[Records for this task]
****
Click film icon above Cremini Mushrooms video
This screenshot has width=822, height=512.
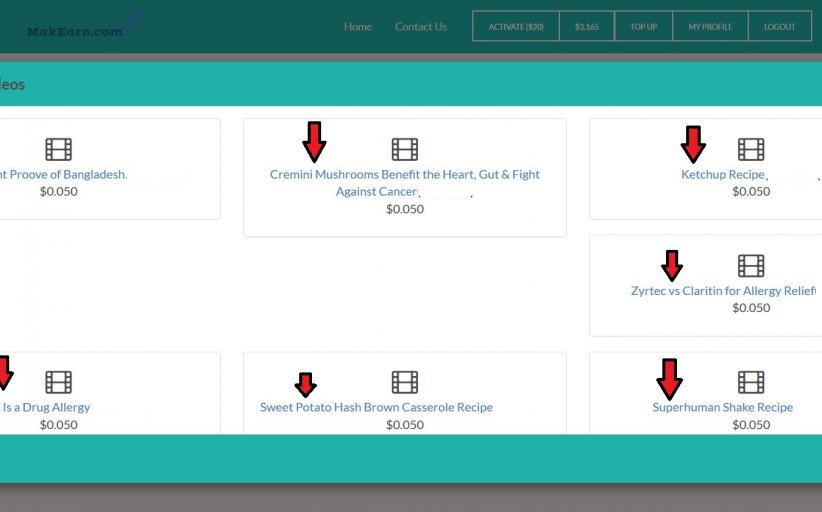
****
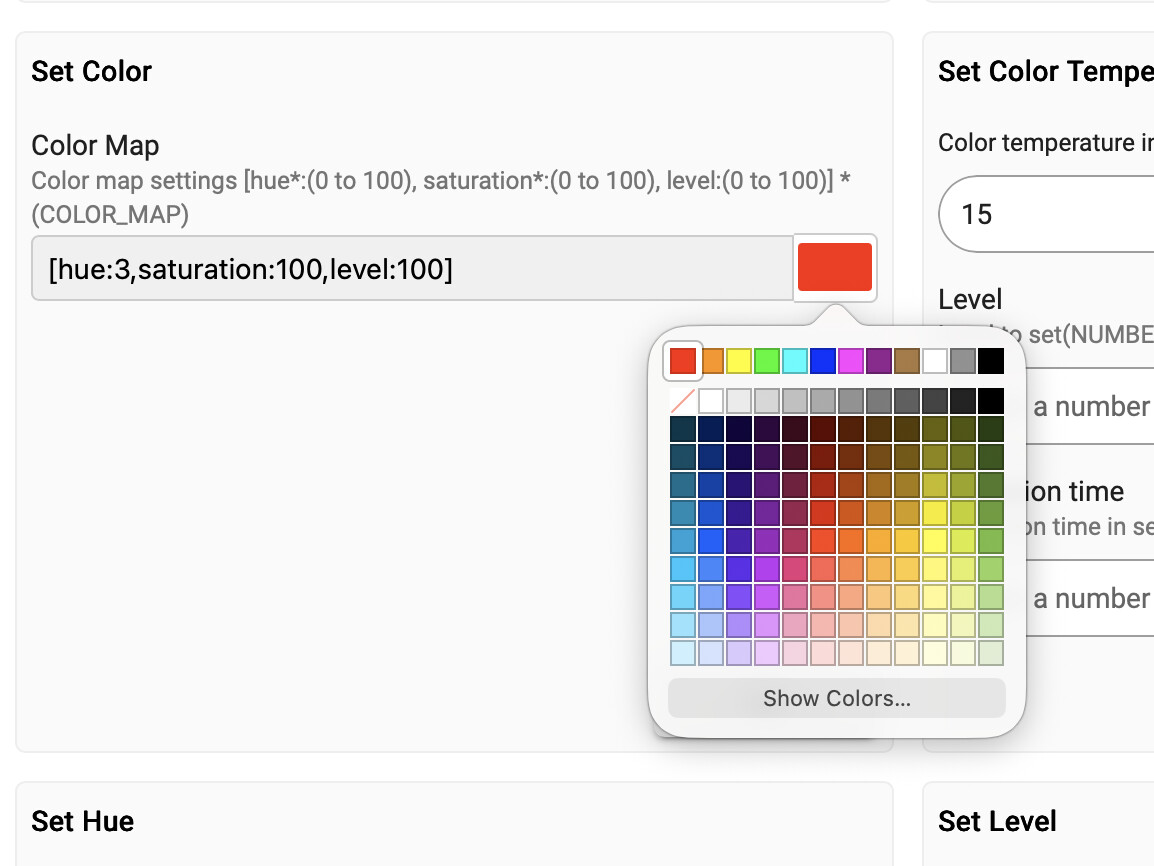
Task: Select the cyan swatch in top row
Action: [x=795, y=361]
****
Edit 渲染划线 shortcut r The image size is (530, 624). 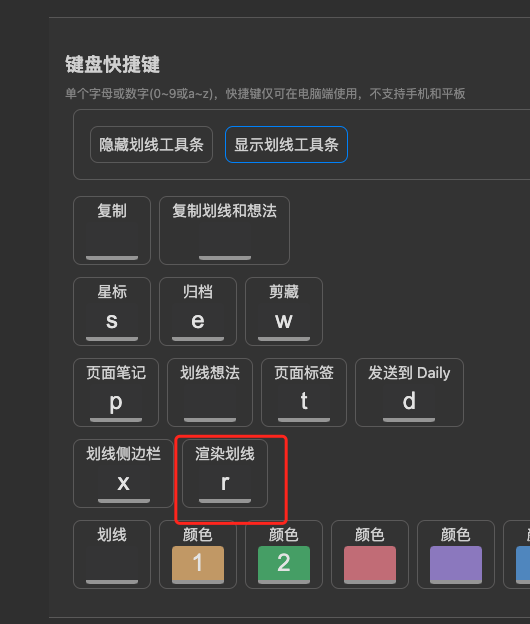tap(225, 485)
****
[Problem details] Take the lines above from the one containing "Click film icon above Cremini Mushrooms video" to the one containing "This screenshot has width=822, height=512." and retype them exactly, both ends included, with nothing added.

[Result below]
Click film icon above Cremini Mushrooms video
This screenshot has width=822, height=512.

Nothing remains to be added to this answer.